There has been little impact on daytime commutes, with all construction work happening overnight. From Monday through Thursday, the leftmost northbound lane is closed from 9 p.m. to 5 a.m., and one southbound lane and the Soquel Drive onramp to southbound Highway 1 are closed from 9 p.m. to 6 a.m. Sundays see the same closures, but with the northbound lane closure beginning at 10 p.m. rather than 9 p.m.

RTC spokesperson Shannon Munz said the organization anticipates most of the work will be done at night, but that daytime work could be necessary at times.
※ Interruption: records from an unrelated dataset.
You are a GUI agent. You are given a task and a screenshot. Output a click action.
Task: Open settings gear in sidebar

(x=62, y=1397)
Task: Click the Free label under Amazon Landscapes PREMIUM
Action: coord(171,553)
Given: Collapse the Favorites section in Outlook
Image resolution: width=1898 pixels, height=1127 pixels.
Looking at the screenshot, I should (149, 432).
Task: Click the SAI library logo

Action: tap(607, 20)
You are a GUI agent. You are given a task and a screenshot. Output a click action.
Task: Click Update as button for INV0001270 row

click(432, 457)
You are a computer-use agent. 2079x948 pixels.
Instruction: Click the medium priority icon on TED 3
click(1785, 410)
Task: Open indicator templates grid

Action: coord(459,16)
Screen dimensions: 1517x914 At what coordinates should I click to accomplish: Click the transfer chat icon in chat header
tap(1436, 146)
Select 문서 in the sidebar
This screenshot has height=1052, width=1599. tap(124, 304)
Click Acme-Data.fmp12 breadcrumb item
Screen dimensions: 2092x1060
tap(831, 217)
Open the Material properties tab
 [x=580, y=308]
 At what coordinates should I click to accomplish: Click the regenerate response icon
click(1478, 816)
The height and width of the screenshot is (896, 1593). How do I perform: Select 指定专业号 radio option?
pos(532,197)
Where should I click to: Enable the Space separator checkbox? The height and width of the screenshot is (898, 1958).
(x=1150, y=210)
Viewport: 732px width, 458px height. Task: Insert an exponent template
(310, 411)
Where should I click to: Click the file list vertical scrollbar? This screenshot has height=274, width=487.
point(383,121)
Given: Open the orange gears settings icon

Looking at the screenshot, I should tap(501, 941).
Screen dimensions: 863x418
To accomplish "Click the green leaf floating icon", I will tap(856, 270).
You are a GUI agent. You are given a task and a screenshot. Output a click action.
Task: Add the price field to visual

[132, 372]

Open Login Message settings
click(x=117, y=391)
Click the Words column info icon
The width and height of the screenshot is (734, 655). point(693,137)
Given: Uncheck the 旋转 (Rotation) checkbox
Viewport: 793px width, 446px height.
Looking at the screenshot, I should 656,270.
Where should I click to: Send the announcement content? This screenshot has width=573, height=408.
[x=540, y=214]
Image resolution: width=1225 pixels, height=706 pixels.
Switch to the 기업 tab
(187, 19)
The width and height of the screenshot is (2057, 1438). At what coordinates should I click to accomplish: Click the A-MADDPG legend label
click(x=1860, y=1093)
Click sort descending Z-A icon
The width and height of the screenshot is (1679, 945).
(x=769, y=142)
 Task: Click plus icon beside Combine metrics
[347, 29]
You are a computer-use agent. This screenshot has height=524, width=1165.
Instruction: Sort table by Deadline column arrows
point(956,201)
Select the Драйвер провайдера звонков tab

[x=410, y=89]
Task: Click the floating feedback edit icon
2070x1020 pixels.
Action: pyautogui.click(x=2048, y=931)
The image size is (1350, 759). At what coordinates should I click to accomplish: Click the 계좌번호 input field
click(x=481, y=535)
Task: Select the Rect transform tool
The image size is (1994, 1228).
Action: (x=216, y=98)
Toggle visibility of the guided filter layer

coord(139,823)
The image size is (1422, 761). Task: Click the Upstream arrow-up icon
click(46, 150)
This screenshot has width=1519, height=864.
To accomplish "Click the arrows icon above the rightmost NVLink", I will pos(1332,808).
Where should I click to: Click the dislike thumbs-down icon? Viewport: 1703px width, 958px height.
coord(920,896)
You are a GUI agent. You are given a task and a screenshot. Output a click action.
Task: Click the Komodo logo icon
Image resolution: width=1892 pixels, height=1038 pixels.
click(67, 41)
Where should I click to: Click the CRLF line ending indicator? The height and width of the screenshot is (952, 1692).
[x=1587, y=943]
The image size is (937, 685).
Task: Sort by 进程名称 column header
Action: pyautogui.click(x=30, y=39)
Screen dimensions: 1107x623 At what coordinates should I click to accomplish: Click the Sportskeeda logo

“There are no dates for daytime work at this point, but that could happen during construction,” she said, adding that should daytime construction be necessary, RTC would send out a release notifying the public of the change. “There is a construction timeline that looks out a few weeks, so we’ll make sure to blast that information far and wide so that everyone is aware of the impacts.”

This is just Phase 1 of the Highway 1 transformation. Phase 2, which includes another overcrossing at Mar Vista Drive in Aptos and auxiliary lanes on both sides of the highway, will likely begin in the fall, said Munz. It is expected to take two years to complete.

Highway 1 will begin to look a bit different starting in April, with partial bus-on-shoulder lanes and exit-only...

Phase 3 is headed to public input Thursday morning. That phase involves building auxiliary lanes on both sides of the highway, widening the bridge over Aptos Creek and Spreckels Drive, and the construction of the 1.25-mile-long Segment 12 of the Coastal Rail Trail between State Park Drive and Rio Del Mar Boulevard.

Members of the community will have the opportunity to comment on the draft environmental impact report for the third phase. Munz said that it is only the early stages of the environmental assessment — a study of the project’s potential impacts on the environment. The design phase will follow, which is when a number of possible designs for the project are determined, ultimately giving way for one to be chosen.

She said RTC is hopeful for a 2025 groundbreaking, but that it is reliant on availability of funds. Once construction begins, it is expected to take three years to complete.

Public comment will take place Thursday morning at 9:30 a.m. in the board of supervisors chamber, Room 525 at the county building at 701 Ocean St. in Santa Cruz.